▸ **What is expected**: Continue the commit message about the hanging tid-reuse test, starting right after its last sentence.

[RFAv2] Fix tid-reuse sometimes blocks for a very long (infinite?) time.

Message ID 20181204230917.2245-1-philippe.waroquiers@skynet.be
State New, archived
Headers

Commit Message

Philippe Waroquiers Dec. 4, 2018, 11:09 p.m. UTC
  A failure that seems to cause a long/infinite time is the following:

For a not clear reason, tid-reuse.c spawner thread sometimes gets an error:
     tid-reuse: /bd/home/philippe/gdb/git/build_moreaa/gdb/testsuite/../../../moreaa/gdb/testsuite/gdb.threads/tid-reuse.c:58: spawner_thread_func: Assertion `rc == 0' failed.

which causes a SIGABRT to be trapped by gdb, and tid-reuse does not reach the
after_count breakpoint:
  Thread 2 "tid-reuse" received signal SIGABRT, Aborted.
  [Switching to Thread 0x7ffff7518700 (LWP 10368)]
  __GI_raise (sig=sig@entry=6) at ../sysdeps/unix/sysv/linux/raise.c:51
  51	../sysdeps/unix/sysv/linux/raise.c: No such file or directory.
  (gdb) FAIL: gdb.threads/tid-reuse.exp: continue to breakpoint: after_count

After that, tid-reuse.exp gets the value of reuse_time, but this one kept its
initial value of -1 (as unsigned) :
  print reuse_time
  $1 = 4294967295
  (gdb) PASS: gdb.threads/tid-reuse.exp: get reuse_time

tid-reuse then dies, and the .exp script continues (with some FAIL)

▸ **Stored data**:

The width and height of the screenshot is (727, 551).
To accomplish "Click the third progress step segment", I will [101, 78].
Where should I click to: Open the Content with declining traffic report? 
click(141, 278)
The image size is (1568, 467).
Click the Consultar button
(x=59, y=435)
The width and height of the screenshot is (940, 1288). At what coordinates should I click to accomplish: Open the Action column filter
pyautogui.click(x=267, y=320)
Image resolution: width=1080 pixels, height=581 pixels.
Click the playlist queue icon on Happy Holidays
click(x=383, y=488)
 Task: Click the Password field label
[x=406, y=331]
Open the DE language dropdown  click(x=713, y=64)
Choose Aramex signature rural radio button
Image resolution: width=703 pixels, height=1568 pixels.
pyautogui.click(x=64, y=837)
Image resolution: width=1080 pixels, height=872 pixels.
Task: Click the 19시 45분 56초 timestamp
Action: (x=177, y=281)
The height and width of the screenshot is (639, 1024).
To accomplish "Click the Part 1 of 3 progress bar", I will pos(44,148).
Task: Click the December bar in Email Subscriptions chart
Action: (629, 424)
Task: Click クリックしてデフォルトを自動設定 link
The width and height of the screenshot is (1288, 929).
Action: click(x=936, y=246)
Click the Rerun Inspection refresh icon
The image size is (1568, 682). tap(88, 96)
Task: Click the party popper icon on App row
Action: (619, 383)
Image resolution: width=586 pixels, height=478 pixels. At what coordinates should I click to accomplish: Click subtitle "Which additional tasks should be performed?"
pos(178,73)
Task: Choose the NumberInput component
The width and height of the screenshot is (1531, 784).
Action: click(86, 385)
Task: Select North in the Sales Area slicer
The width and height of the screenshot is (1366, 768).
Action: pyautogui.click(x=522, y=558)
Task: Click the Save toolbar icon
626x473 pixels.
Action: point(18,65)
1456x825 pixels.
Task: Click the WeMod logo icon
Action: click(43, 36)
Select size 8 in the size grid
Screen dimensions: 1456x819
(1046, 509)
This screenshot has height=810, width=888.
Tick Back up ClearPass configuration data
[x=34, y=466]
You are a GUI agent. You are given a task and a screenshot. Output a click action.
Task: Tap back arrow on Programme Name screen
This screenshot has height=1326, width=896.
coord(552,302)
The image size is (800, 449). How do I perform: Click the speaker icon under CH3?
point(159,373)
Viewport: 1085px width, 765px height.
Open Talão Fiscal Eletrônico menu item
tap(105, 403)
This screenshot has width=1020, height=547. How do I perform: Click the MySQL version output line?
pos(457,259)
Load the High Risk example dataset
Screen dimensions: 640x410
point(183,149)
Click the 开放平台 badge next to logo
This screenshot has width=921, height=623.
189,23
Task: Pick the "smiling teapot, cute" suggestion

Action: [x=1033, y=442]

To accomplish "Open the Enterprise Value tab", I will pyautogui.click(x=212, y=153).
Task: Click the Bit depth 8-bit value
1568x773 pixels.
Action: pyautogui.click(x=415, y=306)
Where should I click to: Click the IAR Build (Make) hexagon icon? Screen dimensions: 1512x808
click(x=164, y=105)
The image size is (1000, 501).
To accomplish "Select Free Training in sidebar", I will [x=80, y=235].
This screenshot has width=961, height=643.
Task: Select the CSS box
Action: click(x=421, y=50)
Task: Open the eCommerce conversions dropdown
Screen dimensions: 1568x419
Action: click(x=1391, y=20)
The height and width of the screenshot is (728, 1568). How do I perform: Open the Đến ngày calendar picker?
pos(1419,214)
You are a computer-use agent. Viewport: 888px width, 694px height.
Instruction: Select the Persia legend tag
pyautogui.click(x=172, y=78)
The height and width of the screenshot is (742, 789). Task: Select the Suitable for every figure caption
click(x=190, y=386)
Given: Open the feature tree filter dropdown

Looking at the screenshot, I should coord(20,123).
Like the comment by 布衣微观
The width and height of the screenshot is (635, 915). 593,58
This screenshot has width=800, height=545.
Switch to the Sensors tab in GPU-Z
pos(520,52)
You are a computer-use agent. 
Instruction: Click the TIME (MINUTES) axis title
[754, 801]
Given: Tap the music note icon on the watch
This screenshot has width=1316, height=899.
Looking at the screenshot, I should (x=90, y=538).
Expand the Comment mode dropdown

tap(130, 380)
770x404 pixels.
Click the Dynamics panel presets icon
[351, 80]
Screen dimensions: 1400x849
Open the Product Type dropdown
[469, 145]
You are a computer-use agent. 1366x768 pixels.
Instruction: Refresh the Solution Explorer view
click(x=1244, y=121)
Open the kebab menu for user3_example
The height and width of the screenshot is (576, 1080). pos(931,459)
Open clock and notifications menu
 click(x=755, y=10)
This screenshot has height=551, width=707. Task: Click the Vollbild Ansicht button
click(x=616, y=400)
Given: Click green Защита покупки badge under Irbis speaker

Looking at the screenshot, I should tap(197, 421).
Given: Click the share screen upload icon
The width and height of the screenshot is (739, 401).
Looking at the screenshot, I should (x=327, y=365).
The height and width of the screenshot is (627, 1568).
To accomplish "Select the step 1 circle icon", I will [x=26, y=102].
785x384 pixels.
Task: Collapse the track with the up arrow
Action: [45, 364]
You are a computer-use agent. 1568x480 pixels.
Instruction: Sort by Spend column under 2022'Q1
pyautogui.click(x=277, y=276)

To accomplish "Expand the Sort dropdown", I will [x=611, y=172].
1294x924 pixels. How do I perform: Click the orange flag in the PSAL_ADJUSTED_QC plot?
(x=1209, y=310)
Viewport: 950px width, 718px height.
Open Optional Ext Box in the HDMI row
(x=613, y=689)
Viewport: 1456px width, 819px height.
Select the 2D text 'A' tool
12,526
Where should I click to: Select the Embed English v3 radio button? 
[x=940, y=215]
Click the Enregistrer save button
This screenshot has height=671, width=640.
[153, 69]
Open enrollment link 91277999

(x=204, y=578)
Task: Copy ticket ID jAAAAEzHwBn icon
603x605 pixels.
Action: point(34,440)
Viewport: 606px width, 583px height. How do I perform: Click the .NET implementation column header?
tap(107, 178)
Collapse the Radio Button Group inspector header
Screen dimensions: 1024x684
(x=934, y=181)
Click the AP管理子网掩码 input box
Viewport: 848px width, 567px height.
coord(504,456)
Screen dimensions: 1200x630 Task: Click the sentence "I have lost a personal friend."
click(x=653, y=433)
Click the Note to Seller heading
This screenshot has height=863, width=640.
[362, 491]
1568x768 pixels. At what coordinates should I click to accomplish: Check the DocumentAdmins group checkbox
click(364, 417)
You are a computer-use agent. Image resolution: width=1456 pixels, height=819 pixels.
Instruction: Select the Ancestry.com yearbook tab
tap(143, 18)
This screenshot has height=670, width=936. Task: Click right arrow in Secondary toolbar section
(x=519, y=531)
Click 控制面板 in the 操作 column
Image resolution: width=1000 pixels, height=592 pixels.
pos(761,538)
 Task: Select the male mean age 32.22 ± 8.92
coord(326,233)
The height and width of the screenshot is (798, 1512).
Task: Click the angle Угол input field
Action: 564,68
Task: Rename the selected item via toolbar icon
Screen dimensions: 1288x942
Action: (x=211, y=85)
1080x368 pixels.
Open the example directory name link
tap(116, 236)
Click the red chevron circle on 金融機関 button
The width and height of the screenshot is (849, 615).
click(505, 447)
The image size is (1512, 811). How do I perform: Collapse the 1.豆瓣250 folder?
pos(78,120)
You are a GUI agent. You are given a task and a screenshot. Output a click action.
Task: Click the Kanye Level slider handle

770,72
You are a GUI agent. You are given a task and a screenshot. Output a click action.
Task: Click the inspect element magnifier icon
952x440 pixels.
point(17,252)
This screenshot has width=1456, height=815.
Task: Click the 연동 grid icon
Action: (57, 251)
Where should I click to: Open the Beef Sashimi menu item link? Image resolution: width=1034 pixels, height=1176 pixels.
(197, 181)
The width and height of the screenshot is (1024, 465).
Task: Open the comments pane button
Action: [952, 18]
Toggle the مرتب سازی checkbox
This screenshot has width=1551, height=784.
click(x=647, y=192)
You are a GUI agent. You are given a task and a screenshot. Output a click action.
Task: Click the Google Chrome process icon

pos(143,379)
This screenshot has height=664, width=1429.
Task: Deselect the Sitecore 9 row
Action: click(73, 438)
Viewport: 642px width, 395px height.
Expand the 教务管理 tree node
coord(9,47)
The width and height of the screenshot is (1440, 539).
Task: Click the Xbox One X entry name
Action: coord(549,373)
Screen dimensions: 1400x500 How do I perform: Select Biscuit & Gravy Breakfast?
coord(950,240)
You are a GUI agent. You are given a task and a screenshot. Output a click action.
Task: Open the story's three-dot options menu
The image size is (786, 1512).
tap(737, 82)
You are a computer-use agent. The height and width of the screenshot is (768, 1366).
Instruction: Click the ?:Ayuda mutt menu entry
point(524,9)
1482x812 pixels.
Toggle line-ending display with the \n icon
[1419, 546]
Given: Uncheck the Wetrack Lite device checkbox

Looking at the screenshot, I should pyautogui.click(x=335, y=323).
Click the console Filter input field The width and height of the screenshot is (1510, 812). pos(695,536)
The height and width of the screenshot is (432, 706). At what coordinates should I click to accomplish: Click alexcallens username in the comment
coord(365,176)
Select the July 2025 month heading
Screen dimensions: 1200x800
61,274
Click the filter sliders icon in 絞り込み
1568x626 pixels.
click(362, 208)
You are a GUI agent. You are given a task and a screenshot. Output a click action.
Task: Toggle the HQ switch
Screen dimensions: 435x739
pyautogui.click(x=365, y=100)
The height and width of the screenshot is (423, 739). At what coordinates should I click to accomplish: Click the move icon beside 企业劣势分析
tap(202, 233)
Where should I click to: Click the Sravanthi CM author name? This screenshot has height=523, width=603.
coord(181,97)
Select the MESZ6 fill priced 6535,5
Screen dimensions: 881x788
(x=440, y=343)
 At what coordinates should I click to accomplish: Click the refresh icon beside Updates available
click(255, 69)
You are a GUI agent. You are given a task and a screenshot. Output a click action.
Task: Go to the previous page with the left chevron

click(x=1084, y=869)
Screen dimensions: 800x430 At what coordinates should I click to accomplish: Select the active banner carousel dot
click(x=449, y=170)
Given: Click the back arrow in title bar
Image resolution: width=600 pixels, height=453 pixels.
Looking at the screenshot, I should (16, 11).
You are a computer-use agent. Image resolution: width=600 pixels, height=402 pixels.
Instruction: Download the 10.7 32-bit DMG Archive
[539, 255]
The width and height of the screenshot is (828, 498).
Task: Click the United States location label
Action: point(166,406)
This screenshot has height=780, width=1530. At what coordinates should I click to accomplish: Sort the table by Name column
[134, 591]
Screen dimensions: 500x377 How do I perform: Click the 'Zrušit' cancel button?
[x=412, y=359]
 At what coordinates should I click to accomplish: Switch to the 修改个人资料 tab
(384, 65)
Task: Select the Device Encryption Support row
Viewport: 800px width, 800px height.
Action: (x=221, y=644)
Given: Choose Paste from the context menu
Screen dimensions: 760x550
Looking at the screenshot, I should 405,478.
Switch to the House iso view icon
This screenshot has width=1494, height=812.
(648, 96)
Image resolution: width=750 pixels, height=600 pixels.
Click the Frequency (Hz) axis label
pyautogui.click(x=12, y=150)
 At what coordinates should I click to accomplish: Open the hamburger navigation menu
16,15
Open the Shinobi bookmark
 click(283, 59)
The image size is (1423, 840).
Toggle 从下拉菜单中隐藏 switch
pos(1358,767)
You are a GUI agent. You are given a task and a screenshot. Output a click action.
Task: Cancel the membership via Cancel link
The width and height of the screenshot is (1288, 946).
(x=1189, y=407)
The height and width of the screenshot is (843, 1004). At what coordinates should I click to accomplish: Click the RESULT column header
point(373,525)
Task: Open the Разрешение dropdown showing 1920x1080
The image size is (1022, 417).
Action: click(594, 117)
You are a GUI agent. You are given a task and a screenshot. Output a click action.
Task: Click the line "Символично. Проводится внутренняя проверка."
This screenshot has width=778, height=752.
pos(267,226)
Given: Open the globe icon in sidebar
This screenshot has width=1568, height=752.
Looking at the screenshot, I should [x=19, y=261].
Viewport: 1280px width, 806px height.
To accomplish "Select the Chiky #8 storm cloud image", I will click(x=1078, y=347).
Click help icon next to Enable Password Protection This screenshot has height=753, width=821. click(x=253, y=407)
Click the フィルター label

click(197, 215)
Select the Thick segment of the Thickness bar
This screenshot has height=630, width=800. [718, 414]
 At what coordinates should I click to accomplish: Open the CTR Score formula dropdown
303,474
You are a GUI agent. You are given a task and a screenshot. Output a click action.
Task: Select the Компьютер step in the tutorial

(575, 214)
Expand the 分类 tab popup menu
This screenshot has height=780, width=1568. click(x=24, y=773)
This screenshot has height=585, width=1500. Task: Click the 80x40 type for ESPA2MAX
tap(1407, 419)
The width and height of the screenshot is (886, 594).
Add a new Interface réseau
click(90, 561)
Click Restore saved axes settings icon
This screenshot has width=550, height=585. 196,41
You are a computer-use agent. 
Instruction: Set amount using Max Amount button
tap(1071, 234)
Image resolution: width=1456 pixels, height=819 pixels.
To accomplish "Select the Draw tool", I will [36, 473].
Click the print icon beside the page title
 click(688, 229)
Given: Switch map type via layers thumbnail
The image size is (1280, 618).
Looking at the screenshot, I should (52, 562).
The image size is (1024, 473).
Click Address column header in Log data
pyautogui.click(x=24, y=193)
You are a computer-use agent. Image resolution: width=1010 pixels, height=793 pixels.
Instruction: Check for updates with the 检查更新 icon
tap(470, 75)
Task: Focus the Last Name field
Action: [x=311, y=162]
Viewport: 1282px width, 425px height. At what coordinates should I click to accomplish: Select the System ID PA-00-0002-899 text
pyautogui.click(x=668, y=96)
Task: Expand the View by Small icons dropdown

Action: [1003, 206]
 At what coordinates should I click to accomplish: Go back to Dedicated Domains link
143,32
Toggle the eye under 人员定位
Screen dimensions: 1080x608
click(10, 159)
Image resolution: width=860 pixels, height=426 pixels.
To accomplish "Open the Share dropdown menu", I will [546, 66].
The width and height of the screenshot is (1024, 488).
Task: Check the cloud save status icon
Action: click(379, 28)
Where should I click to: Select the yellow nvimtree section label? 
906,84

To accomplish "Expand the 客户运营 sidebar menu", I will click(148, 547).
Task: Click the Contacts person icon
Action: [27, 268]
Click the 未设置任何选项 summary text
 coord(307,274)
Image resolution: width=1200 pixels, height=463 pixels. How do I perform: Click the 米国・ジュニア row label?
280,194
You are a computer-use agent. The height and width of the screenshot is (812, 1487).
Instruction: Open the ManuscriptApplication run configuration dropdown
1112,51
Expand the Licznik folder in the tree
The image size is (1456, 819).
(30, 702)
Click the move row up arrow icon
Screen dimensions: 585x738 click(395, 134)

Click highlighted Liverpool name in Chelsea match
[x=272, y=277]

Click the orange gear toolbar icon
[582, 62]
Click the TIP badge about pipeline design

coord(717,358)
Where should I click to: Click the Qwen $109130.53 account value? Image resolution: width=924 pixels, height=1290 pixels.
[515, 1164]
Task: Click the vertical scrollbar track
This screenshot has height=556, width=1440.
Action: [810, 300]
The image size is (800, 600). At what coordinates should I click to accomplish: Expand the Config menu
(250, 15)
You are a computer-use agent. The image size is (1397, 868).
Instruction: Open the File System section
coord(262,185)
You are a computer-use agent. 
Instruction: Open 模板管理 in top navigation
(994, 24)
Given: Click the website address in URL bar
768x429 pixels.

▸ **The result**:
till it executes:
  set timeout [expr $reuse_time * 2]

leading to the error:

  (gdb) ERROR: integer value too large to represent as non-long integer
      while executing
  "expect {
  -i exp8 -timeout 8589934590
          -re ".*A problem internal to GDB has been detected" {
              fail "$message (GDB internal error)"
              gdb_intern..."
      ("uplevel" body line 1)
      invoked from within
  "uplevel $body" ARITH IOVERFLOW {integer value too large to represent as non-long integer} integer value too large to represent as non-long integer
  ERROR: GDB process no longer exists

and then everything blocks.
This last 'GDB process no longer exists' is strange, as I still see the gdb
when this all blocks, e.g.
philippe 16058 31085  0 20:30 pts/15   00:00:00                         /bin/bash -c rootme=`pwd`; export rootme; srcdir=../../../binutils-gdb/gdb/testsuite ; export srcdir ; EXPECT=`if [
philippe 16386 16058  0 20:30 pts/15   00:00:00                           expect -- /usr/share/dejagnu/runtest.exp --status GDB_PARALLEL=yes --outdir=outputs/gdb.threads/tid-reuse gdb.thre
philippe 24848 16386  0 20:30 pts/20   00:00:00                             /bd/home/philippe/gdb/git/build_binutils-gdb/gdb/testsuite/../../gdb/gdb -nw -nx -data-directory /bd/home/philip

This patch gives a default value of 60, so that if ever something wrong happens
in tid-reuse, then the value retrieved by the .exp script stays in a reasonable
range.

Simon verified the patch by:
"I replaced the pthread_create call with the value 1 to simulate a
failure, and the test succeeds to fail quickly with your patch applied.
Without your patch, I get the infinite hang that you describe."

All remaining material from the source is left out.